Aseptic Scrubbing Technique

The scrubbing action itself is quite important to mechanically remove skin debris and decrease microorganisms. Although this fact has been well accepted, recent research on hand washing and scrubbing in human surgery has questioned its validity.42,43 In camelid patients, scrubbing is essential to remove dirt and organic debris on the skin surface.

The first step is to scrub the animal with a soft-bristle brush to avoid damaging the epidermis. It is essential to use the same disinfectant class throughout all steps of surgical preparation. Disinfectants with detergent are used first. The foaming action of detergents keeps debris suspended so that they can be eliminated easily with rinsing. In my opinion, scrubbing should last at least 3 minutes in camelids for the cleaning portion of the preparation, especially for a surgical area as in ventral exploratory laparotomy. After 3 minutes of cleaning, the percentage of reduction of bacteria is between 95.7% and 98%, depending of the preoperative protocol used.²²

The second step is the sterile scrub itself. With a soft-bristle brush or sponge, scrubbing action should start from the center in a circular manner, going progressively toward the periphery of the planned surgical site without ever coming back to the previously scrubbed areas.
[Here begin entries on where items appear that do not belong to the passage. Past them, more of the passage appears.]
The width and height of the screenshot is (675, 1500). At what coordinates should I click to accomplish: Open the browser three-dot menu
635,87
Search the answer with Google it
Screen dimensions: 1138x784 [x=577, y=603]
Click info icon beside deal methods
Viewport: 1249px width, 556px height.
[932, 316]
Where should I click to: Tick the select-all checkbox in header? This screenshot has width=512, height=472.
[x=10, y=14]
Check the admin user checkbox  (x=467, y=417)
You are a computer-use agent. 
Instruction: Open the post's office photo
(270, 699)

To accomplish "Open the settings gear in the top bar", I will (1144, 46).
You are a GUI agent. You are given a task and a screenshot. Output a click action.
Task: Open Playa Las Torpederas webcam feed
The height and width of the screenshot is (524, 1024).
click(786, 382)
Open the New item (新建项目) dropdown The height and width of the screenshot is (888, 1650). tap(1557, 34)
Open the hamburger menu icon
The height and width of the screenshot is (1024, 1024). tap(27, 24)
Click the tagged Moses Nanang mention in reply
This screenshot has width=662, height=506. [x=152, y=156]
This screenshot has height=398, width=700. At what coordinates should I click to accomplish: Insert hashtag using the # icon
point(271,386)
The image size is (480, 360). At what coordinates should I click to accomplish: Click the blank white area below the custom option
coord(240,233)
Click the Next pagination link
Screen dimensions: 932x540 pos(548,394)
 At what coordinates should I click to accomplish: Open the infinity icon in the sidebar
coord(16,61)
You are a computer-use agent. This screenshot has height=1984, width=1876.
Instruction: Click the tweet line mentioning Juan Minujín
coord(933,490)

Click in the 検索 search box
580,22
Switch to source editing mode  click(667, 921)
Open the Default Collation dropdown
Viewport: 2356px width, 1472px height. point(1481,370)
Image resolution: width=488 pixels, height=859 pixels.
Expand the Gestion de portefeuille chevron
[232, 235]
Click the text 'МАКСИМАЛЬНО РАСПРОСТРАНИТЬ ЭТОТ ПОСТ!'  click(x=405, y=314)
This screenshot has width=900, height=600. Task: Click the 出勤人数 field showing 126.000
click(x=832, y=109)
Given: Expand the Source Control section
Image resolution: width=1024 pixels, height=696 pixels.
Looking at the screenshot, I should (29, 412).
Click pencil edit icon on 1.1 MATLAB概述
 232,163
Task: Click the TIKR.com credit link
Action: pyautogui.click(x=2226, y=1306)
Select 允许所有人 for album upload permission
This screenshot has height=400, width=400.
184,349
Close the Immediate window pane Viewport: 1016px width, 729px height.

The surgical site may be divided into three distinctive portions: (1) the portion that is directly on the surgical site (primary field), (2) the area surrounding the planned incision (secondary field), and (3) the junction of the clipped and unclipped hair (boundary zone). On the basis of earlier principles, we start with the first zone followed by the second and finally the third. For each zone, 60 to 90 seconds of scrubbing is performed. After scrubbing, the surgical site is cleaned with alcohol on gauze or with sterile saline.

The last step consists of three alternate passages with isopropyl alcohol and a disinfectant without detergent.²⁵ The alternate passages are performed the same way as described for the sterile scrub. Products combining chlorhexidine gluconate and alcohol may save time, but studies are needed to evaluate safety and efficacy of these products in camelids.